So I am very new to Fenics and Finite Element.
I am trying to solve a 1-D equation of the form:
h_t+q_x=0
q_t+(ghh0.5+qq/h)_x=0, with DG Finite Element method and this is my code below:
parameters["ghost_mode"] = "shared_facet"
mesh = UnitSquareMesh(8,8)
P1 = FiniteElement('DG', triangle, 1)
element = MixedElement([P1, P1])
V = FunctionSpace(mesh, element)
U=TrialFunction(V)
W=TestFunction(V)
h,q=split(U)
v1,v2=split(W)
U_old = Function(V)
h_old, q_old=split(U_old)
beta = Constant(0.5)
end_time=1
delta_t=0.1
#initial conditions
h0 = Constant(3.3)
q0=Expression("sin(2*pi*x[0])", degree=1, t=0) #
h_old=h0
q_old=q0
#Boundary Conditions
q_0 = Constant(0.0)
h_0 = Expression("sin(2*pi*(x[0] ))", degree=1)
bc_vector = as_vector([h_0, q_0])
bcs_h = DirichletBC(V.sub(0), h_0, "on_boundary", method='geometric')
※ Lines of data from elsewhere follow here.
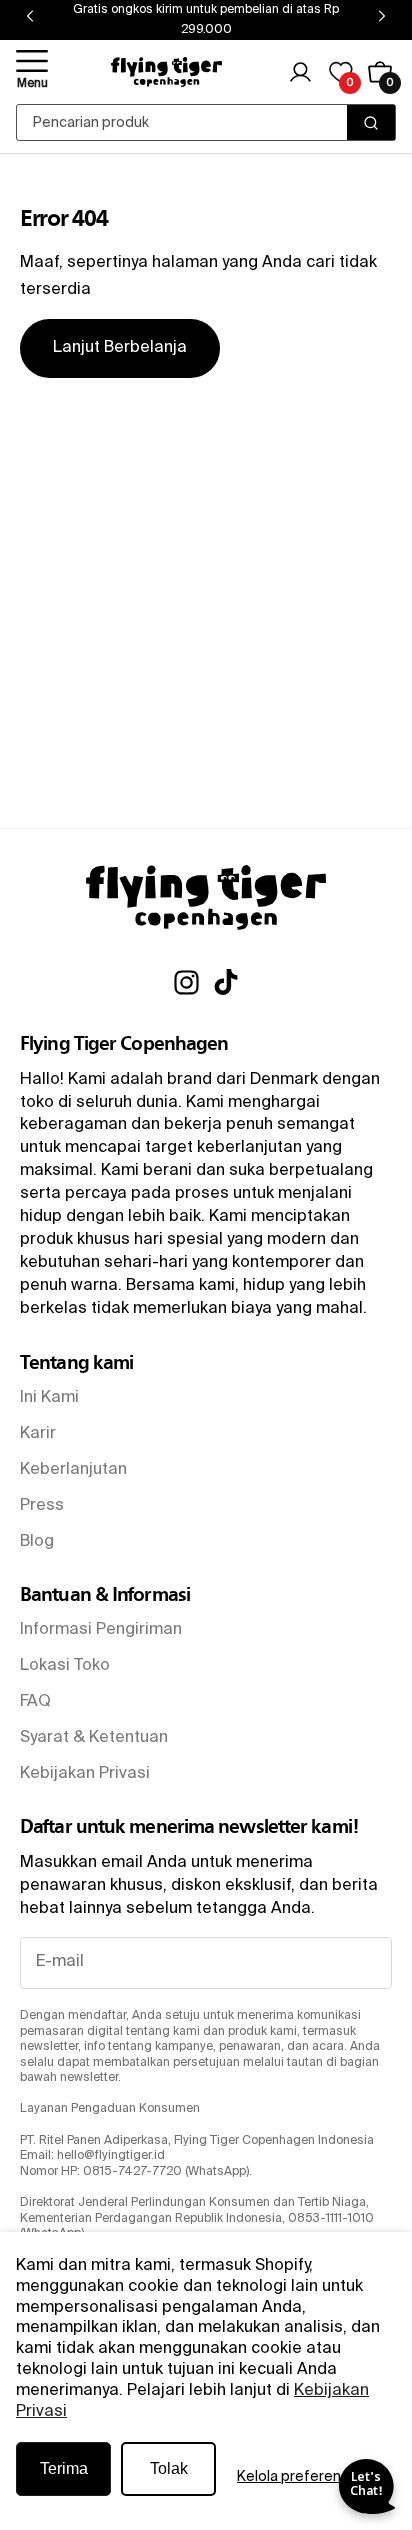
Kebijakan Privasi (85, 1774)
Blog (37, 1542)
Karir (38, 1434)
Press (42, 1506)
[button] (32, 72)
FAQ (35, 1702)
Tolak (169, 2468)
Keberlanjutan (73, 1470)
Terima (64, 2468)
bcs_q = DirichletBC(V.sub(1), q_0, "on_boundary", method='geometric')
bcs = [bcs_h, bcs_q]
y= Constant((1.0,1.0))
s0=Constant(1.0)
sf=Constant(0.0)
g = Constant(9.18)
time_steps = int(end_time/delta_t)
n = FacetNormal(mesh)
#fluxes
Fh_u = q
Fq_u=g*h*h*0.5+q*q/h
alpha_h=Constant(1.0)
alpha_q=ufl.Max(abs(q/h-sqrt(g*h)), abs(q/h+sqrt(g*h)))
flux_q = avg(dot(y*(g*h*h*0.5+q*q/h),n)) + 0.5*alpha_q*jump(q)
flux_h = avg(dot(y*q,n)) + 0.5*alpha_h*jump(h)
#Variational formulation
F_h= Constant(1/delta_t)*(h-h_old)*v1*dx+Fh_u*grad(v1)[0]*dx
F_h += dot(jump(v1), flux_h)*dS + dot(v1, h_0*n)*ds.
F_q=Constant(1/delta_t)*(q-q_old)*v2*dx+Fq_u*grad(v2)[0]*dx
F_q += dot(jump(v2), flux_q)*dS + dot(v2, q_0*n)*ds
F=F_h+F_q
Unew=Function(V)
t = 0
for n in range(time_steps):
solve(F==0, Unew, bcs)
U_old.assign(Unew)
h_old,q_new=split(Uold)
t += delta_t
my code is giving me some errors and I can not seem to figure out how to fix it.
-
ufl.log.UFLException: Discontinuous type Argument must be restricted. Error message if I run it
-
If I should change the n in the flux definitions to n(‘+’), I get
ufl.log.UFLException: Cannot restrict an expression twice. -
I get ufl.log.UFLException: Dot product requires non-scalar arguments, got arguments with ranks 0 and 1. for the last term in the variational formula
Any help on how to go about this will be much appreciated and FENICS tutorials on the shallow water equation as well. Thank you in advance.